** WHAT YOU WILL DO **
Add 66 to every coordinate in the answers and write out each line of the material from the line with "1391x850 pixels. How" up to and including the line with "pos(105,399)", leaving everything else unchanged.

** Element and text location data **
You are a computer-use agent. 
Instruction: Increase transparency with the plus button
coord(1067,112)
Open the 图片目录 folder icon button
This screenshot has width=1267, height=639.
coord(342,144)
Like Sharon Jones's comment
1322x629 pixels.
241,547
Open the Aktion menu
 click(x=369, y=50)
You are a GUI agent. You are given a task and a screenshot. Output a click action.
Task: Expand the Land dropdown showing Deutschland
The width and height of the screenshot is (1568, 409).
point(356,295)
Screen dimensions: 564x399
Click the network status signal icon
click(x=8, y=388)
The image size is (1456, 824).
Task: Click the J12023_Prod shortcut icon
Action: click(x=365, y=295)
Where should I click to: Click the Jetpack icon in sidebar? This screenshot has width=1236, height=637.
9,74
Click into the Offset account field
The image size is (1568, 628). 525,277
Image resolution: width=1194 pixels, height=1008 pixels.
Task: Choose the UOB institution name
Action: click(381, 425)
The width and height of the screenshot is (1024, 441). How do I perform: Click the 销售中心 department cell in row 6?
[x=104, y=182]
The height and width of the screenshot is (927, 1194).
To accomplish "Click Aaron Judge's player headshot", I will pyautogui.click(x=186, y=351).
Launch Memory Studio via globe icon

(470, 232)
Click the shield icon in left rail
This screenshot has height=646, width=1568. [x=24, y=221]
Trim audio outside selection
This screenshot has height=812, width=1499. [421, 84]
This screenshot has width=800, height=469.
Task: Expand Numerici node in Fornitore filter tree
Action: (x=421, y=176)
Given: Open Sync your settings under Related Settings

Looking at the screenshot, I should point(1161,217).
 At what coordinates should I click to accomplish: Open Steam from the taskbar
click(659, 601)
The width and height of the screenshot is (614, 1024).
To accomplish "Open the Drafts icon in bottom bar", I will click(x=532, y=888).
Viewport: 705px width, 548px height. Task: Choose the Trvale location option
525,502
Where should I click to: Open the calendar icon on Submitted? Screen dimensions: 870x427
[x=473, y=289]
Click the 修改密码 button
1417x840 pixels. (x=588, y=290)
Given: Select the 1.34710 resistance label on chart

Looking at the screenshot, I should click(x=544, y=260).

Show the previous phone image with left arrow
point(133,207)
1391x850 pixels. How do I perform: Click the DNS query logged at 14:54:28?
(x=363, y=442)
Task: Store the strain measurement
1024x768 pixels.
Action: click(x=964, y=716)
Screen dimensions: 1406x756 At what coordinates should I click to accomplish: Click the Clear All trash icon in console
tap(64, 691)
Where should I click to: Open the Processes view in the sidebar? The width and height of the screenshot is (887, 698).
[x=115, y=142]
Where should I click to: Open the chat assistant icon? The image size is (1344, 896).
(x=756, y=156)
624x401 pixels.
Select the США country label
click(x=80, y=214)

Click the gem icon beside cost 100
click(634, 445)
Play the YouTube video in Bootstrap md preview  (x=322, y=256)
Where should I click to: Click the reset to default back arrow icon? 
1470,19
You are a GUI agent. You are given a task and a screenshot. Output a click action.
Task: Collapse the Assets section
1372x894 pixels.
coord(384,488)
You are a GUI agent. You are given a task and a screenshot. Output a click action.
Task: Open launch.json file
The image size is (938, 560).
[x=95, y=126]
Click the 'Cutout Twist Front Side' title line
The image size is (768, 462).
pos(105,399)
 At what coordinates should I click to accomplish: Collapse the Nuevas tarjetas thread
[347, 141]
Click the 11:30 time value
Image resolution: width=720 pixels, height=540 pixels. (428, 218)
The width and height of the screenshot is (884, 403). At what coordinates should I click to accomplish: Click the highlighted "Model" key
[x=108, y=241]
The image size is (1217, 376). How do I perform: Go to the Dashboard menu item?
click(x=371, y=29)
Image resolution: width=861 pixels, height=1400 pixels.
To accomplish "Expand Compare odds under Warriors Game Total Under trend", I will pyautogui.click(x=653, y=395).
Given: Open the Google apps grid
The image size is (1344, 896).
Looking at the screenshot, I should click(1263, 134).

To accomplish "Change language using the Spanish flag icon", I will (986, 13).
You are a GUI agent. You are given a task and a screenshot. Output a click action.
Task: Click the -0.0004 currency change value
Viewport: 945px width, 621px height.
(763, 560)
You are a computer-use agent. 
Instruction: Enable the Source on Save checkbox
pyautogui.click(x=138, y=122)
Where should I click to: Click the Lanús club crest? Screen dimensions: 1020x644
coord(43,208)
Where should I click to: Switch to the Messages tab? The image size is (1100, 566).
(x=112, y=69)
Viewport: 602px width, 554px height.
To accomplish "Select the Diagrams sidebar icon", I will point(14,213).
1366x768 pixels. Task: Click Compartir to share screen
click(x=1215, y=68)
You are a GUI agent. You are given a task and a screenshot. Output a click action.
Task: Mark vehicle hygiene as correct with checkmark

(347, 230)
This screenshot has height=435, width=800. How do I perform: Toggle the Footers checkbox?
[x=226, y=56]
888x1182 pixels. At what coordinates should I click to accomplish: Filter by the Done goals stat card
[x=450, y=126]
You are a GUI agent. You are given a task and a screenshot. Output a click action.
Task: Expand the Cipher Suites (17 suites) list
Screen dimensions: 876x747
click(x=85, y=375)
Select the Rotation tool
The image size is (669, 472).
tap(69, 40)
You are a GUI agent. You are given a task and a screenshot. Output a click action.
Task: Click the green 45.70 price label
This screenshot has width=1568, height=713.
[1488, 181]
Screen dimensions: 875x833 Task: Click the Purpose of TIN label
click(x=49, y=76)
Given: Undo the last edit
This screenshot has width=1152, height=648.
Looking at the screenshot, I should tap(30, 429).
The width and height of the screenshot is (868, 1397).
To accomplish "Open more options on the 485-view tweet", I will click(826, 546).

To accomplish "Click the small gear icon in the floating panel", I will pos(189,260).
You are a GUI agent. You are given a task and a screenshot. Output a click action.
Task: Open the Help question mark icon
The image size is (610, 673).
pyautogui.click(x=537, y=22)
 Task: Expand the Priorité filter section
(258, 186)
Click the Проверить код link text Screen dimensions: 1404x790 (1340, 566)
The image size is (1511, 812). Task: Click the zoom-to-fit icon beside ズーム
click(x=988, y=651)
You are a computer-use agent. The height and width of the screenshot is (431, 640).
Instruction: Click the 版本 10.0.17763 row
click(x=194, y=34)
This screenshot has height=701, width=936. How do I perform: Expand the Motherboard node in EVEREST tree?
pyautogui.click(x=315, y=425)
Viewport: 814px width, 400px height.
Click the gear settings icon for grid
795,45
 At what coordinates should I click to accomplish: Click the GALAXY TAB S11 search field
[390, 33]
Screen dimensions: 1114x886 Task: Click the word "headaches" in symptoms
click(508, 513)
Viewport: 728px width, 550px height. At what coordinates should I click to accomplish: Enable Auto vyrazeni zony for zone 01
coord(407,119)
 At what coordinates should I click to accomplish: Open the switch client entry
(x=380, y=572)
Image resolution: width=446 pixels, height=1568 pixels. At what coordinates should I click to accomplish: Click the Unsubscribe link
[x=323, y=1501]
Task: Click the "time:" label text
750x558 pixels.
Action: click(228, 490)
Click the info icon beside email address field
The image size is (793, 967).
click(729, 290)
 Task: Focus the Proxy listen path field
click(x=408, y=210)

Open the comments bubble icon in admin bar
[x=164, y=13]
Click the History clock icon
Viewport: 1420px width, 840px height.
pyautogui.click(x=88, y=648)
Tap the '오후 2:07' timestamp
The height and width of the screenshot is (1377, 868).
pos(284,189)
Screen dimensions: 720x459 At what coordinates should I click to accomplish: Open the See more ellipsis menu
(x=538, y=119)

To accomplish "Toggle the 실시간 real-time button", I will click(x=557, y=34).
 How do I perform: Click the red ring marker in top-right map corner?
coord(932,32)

** TASK ANSWER **
1391x850 pixels. How do I perform: Click the DNS query logged at 14:54:28?
(x=429, y=508)
Task: Store the strain measurement
1024x768 pixels.
Action: click(x=1030, y=782)
Screen dimensions: 1406x756 At what coordinates should I click to accomplish: Click the Clear All trash icon in console
tap(130, 757)
Where should I click to: Open the Processes view in the sidebar? The width and height of the screenshot is (887, 698).
[x=181, y=208]
Where should I click to: Open the chat assistant icon? The image size is (1344, 896).
(x=822, y=222)
624x401 pixels.
Select the США country label
click(x=146, y=280)

Click the gem icon beside cost 100
click(700, 511)
Play the YouTube video in Bootstrap md preview  (x=388, y=322)
Where should I click to: Click the reset to default back arrow icon? 
1536,85
You are a GUI agent. You are given a task and a screenshot. Output a click action.
Task: Collapse the Assets section
1372x894 pixels.
coord(450,554)
You are a GUI agent. You are given a task and a screenshot. Output a click action.
Task: Open launch.json file
The image size is (938, 560).
[x=161, y=192]
Click the 'Cutout Twist Front Side' title line
The image size is (768, 462).
pos(171,465)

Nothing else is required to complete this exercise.